CFR-Edge

A Counterfactual Regret Minimization poker solver written in C++17, with a static Next.js front end for inspecting the strategies it produces.

CFR-Edge solves imperfect-information poker by repeatedly walking the game tree, accumulating the regret of not having taken each action, and averaging the resulting strategies into an approximate Nash equilibrium. One engine drives three games of growing size: Kuhn Poker (12 information sets), Leduc Hold'em (288), and abstracted heads-up no-limit Texas Hold'em (33,260). For the two small games it also computes the exact best response to the average strategy, so the distance from equilibrium is measured rather than assumed. On Kuhn Poker, whose equilibrium is known and has exploitability exactly zero, the solver's average strategy reaches an exact best-response exploitability of 4.409 × 10⁻⁴ after 10,000 iterations.

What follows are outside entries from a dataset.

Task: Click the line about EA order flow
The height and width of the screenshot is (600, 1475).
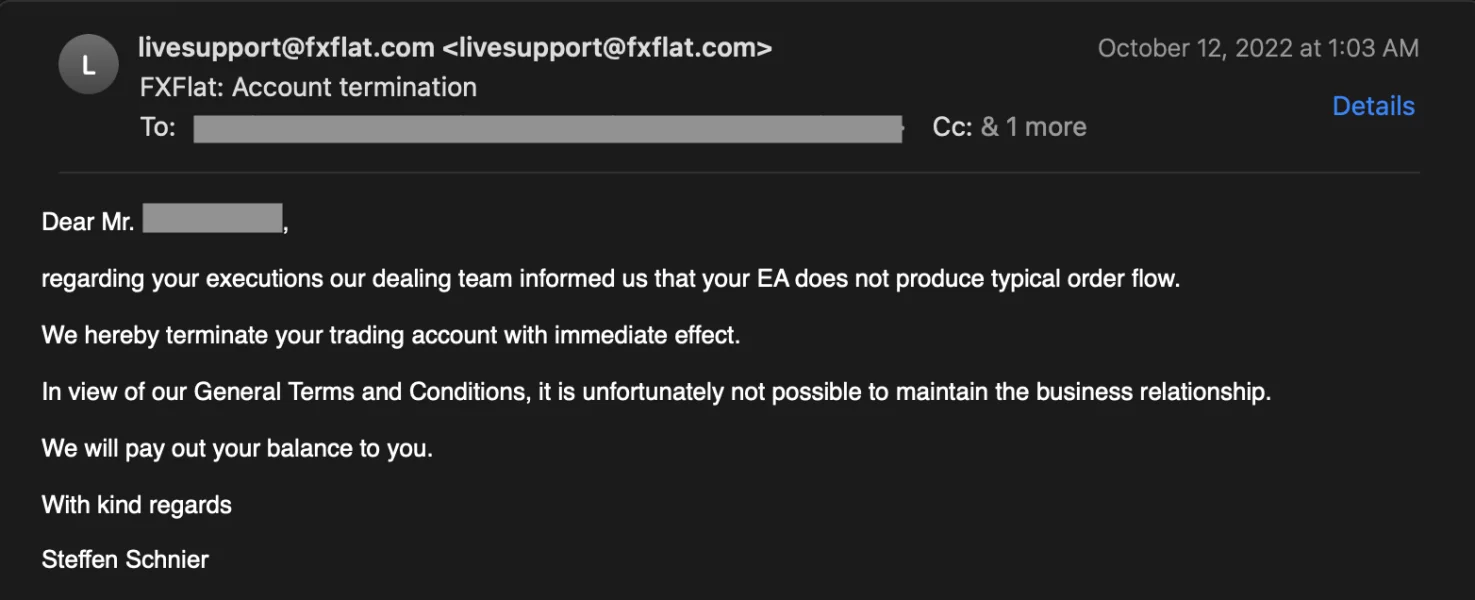Action: [610, 279]
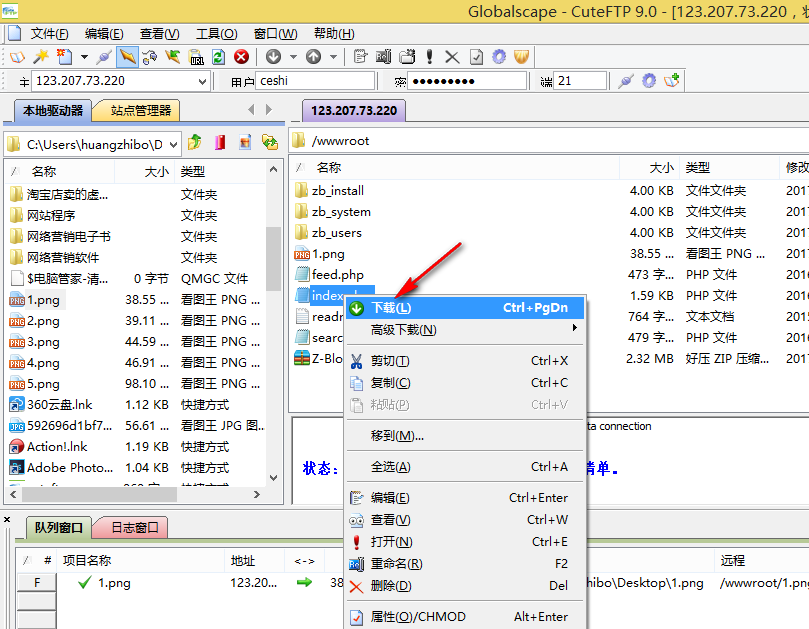Click the green refresh icon in toolbar

[x=218, y=57]
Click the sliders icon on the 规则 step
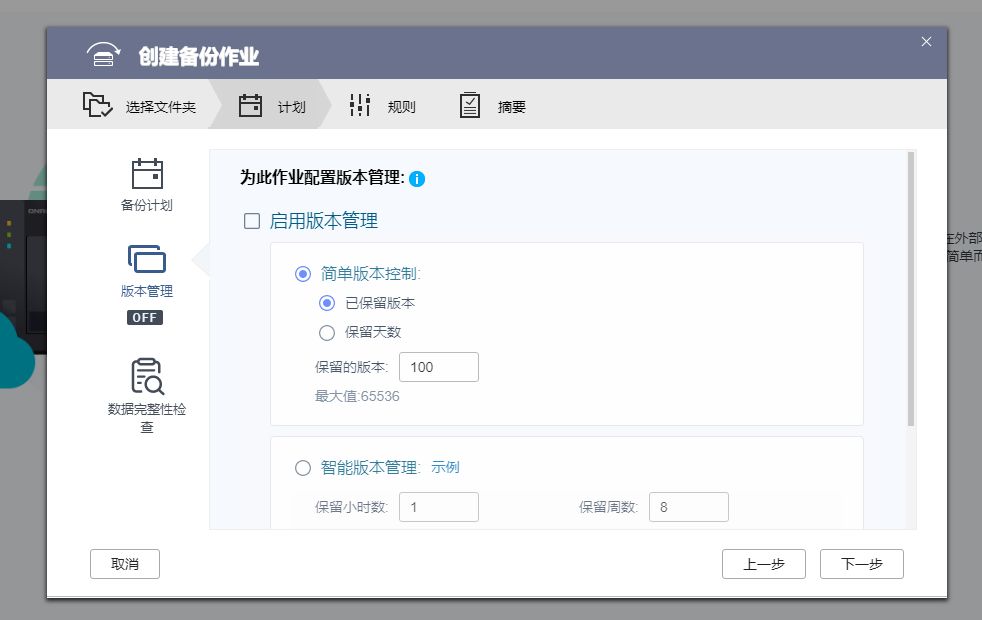The width and height of the screenshot is (982, 620). pyautogui.click(x=358, y=104)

An illustrative heads-up hand played by the solver against itself. Both seats follow the trained strategy, and the bet sizes are the solver's 33%, 75%, and 100% pot action abstraction. CFR-Edge computes the equilibrium; the table is where those decisions play out.

Build the solver and run every experiment:
cmake -B build -DCMAKE_BUILD_TYPE=Release
cmake --build build --config Release
./build/cfr_solver

Highlights

Three CFR variants (CFR, CFR+, DCFR) share one traversal core and are selected per run, so their convergence can be compared directly on the same trees.
Exact best-response exploitability for Kuhn and Leduc, computed by enumerating all deals (6 for Kuhn, 120 for Leduc) and grouping deals by information set, so the best-responding player cannot secretly play different actions in situations it cannot tell apart.
On Kuhn Poker, where the equilibrium exploitability is exactly 0, DCFR reaches 4.409 × 10⁻⁴ after 10,000 iterations in about 0.02 seconds per run.
Leduc Hold'em solved over its full 288-information-set tree, with exact exploitability between 3.834 × 10⁻³ and 7.873 × 10⁻³ depending on the variant.
Heads-up no-limit Texas Hold'em scaled to 33,260 information sets through MCCFR external sampling, a 169-class preflop abstraction with suit isomorphism, and post-flop strength buckets.
AVX2 and SSE2 batch regret matching over a structure-of-arrays store, with a scalar fallback so the same code builds anywhere.
The C++ solver and the Next.js viewer stay fully decoupled through static JSON bundles, so the front end runs with no server, API, or solver binary.

How it works

A poker hand is a tree of decisions in which each player sees only part of the state. An information set is everything one player can observe at a decision point (its own cards and the public betting history) and nothing else. CFR plays the game against itself for many iterations. At every information set it tracks, for each action, how much better off it would have been had it always taken that action, weighted by the probability the opponent's play would have led there. Those cumulative regrets are turned into the next iteration's strategy by regret matching (play each action in proportion to its positive regret). The strategy that converges to equilibrium is not the last one played but the average of all of them, which is what the solver stores and exports.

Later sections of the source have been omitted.